Thursday, August 2, 2007

OK - SO THIS IS JUST FOR LAUGHS...

I really thought this Jeff Harmon article at Agnus Daily was serious until I saw it posted by Argent under the humor category.

With Pope Benedict the XVI’s Summorum pontificum and Motu Proprio, the preconciliar Tridentine Mass seems as though it will be resurrected despite the concerns of many Catholics. Is the return of the Latin mass good for the Church? I disagree, and I’ll give you three reasons why it’s not, and why its implementation is doomed to fail.

1. Nobody understands Latin (and we're too damn stupid to simply pick up the Latin/English Missal that's most likely provided to us when we enter the church proper)
While many Catholics today attend mass in a zombie-like stupor even with a liturgy in their own language, imagine would happen when their common vernacular is ripped from them as a pacifier is torn from a newborn baby’s gummy mouth. Utter chaos my friends. Zombie-Catholics will turn into vegetables (which is still better than turning into fruits), and parishioners will have to be pulled out of each mass on stretchers. (Their souls are just too fixed to the Lord, dontcha know?)

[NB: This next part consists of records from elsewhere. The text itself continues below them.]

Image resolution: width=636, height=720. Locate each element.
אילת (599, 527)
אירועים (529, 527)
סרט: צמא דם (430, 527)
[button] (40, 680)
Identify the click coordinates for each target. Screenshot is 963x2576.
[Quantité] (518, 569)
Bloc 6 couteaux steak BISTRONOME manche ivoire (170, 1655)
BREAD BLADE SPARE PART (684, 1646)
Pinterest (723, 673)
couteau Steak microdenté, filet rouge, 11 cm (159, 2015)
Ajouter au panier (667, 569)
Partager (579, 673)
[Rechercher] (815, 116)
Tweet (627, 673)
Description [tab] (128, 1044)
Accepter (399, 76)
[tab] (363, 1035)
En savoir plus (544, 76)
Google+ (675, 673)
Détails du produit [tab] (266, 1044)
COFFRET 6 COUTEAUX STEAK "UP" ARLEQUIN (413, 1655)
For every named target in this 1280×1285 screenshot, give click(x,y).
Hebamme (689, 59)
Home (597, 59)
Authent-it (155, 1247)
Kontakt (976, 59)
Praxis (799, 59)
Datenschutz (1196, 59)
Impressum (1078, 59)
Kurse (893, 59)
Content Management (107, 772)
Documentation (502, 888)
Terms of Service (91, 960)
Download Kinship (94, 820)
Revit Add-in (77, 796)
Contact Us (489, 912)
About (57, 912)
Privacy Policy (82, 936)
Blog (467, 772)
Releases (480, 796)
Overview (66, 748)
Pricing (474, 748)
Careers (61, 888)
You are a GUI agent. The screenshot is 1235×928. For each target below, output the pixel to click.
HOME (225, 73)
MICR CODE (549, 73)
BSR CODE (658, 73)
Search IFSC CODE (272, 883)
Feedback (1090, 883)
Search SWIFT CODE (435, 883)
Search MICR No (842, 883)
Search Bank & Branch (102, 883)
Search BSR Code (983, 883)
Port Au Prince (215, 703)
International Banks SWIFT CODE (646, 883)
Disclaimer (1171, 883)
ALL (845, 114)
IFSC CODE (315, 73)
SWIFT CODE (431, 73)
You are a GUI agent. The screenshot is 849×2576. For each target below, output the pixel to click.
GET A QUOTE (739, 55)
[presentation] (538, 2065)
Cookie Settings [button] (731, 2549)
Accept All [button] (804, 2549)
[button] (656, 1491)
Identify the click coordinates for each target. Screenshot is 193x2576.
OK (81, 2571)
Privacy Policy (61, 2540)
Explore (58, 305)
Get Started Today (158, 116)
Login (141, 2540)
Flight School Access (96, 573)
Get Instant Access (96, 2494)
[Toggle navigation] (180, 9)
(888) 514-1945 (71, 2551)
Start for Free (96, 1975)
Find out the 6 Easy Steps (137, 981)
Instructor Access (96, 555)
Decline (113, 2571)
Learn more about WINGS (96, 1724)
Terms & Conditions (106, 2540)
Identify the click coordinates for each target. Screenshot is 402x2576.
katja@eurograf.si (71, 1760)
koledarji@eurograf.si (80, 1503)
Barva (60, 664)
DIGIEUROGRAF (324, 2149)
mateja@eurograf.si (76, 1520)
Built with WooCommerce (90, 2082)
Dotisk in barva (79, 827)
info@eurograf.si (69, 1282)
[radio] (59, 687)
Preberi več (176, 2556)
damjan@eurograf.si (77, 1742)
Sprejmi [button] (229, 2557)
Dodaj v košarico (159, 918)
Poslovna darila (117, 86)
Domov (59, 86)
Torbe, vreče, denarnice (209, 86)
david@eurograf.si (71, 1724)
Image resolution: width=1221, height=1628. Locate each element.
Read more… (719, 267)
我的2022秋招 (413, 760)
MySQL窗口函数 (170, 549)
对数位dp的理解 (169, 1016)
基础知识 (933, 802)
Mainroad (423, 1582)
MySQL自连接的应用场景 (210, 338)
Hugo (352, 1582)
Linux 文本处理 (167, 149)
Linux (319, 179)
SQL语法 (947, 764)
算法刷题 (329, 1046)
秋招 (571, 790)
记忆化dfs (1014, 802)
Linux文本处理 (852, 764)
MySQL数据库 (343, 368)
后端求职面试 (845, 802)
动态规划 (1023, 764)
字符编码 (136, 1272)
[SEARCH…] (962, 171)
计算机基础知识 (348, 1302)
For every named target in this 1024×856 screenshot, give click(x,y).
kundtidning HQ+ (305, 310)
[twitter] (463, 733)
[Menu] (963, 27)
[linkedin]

I grant the argument that most Catholics don’t understand the mass as it is today anyway is valid, but that’s only because there is not enough liturgical guitar to guide them into spirit-filled worship. (No, but they do understand Mass, with a capital "M". "mass" with a small "m" is a term meaning how many molecules are in someone or something.)

2. The Latin Mass lacks guitar
The most beneficial change that came to the Church via “The spirit of Vatican II” was God’s ordained instrument of worship, the guitar. Light, portable, and made of wood, it’s beauty was finally recognized as a means of musical worship (by the folks at NaPalM, of course).

The Latin mass will deny us of this, bringing back organ drenched melodies that the parishioners simply cannot participate in, or relate to. Give me a woman who learned to play guitar last week (or perhaps a habitless nun), and I’ll give you some music to praise the Lord.

3. The Latin Mass is old
Anything that is old has to be bad, or else it wouldn’t be old. To go back to the Tridentine liturgy would be like going back in time, and nobody’s successfully done that except for Michael J. Fox. I am pretty sure he didn’t give the Church a flux capacitor or a DeLorean. The only way you can go back in time.

People want something new. Liturgical dancing, liturgical boxing, and liturgical cooking (and maybe a few other new liturgical innovations censored by the FCC) are the wave of the future - and are among the only means we can reach the parishioners of today who are starving for something more.

Quo Vadis?
We need to keep pressing forward. No more of the backward crazy talk. There are many different additions to the current liturgy that have yet been tried. If we do not at least experiment in new liturgical arenas, then we will never know if they will be successful.

Humor, folks! Humor!
Peace,
BMP

1 comment:

Argent said...

You know what liturgical boxing is, right? It's Extraordinary Eucharistic Ministers vying for who'll get the ciborium. Happens every Sunday.

Now liturgical kickboxing...that would be something!